◆ Tasks for this exercise
(a) From the Kerner Haus passage below, copy the text from "The company’s plan" up to and including "in the country.".
(b) According to the Kerner Haus passage, what percentage of the firm does Ekta Global Ltd. control?
(c) Using the Kerner Haus passage, explain in one to three sentences why the company is building a property-management platform instead of following a capital-heavy real-estate model.

◆ Supplied passage
■ ■ ■ ■ ■ ■ ■

On paper, the deal promises Rs. 12.6 million annually from existing leases alone. But behind the optimism lies a deeper strategic gamble: Kerner Haus is trying to rebuild credibility after years of financial distress, including a negative net asset value of Rs. 72 per share by September 2025. The firm’s majority ownership lies with Ekta Global Ltd., which controls 63.62%, while the public float remains just 27.4%.

The company’s plan revolves around developing a scalable property-management platform before venturing into selective acquisitions. This is a deliberate shift from capital-heavy real-estate models that contributed to its earlier instability. The Nawam Mawatha building—located in the heart of Colombo’s financial district will serve as its test case. With capacity for about 300 office seats, surrounded by major banks, corporate headquarters, and quick transport access, the property sits in one of the most commercially valuable zones in the country.

■ ■ ■ ■ ■ ■ ■

◆ Recorded data

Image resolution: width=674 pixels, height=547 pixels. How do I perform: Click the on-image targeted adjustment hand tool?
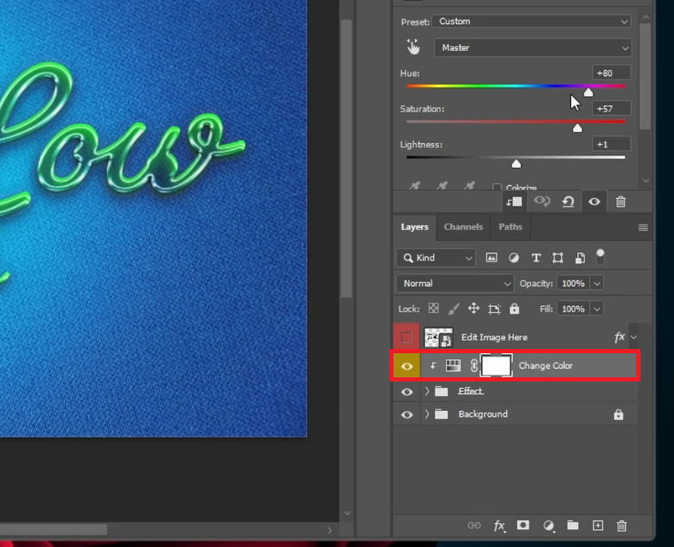tap(413, 48)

■ ■ ■ ■ ■ ■ ■

◆ Answers by task
(a)
The company’s plan revolves around developing a scalable property-management platform before venturing into selective acquisitions. This is a deliberate shift from capital-heavy real-estate models that contributed to its earlier instability. The Nawam Mawatha building—located in the heart of Colombo’s financial district will serve as its test case. With capacity for about 300 office seats, surrounded by major banks, corporate headquarters, and quick transport access, the property sits in one of the most commercially valuable zones in the country.

(b) Ekta Global Ltd. controls 63.62% of Kerner Haus.

(c) Capital-heavy real-estate models contributed to the company's earlier instability. The property-management plan is a deliberate shift away from them.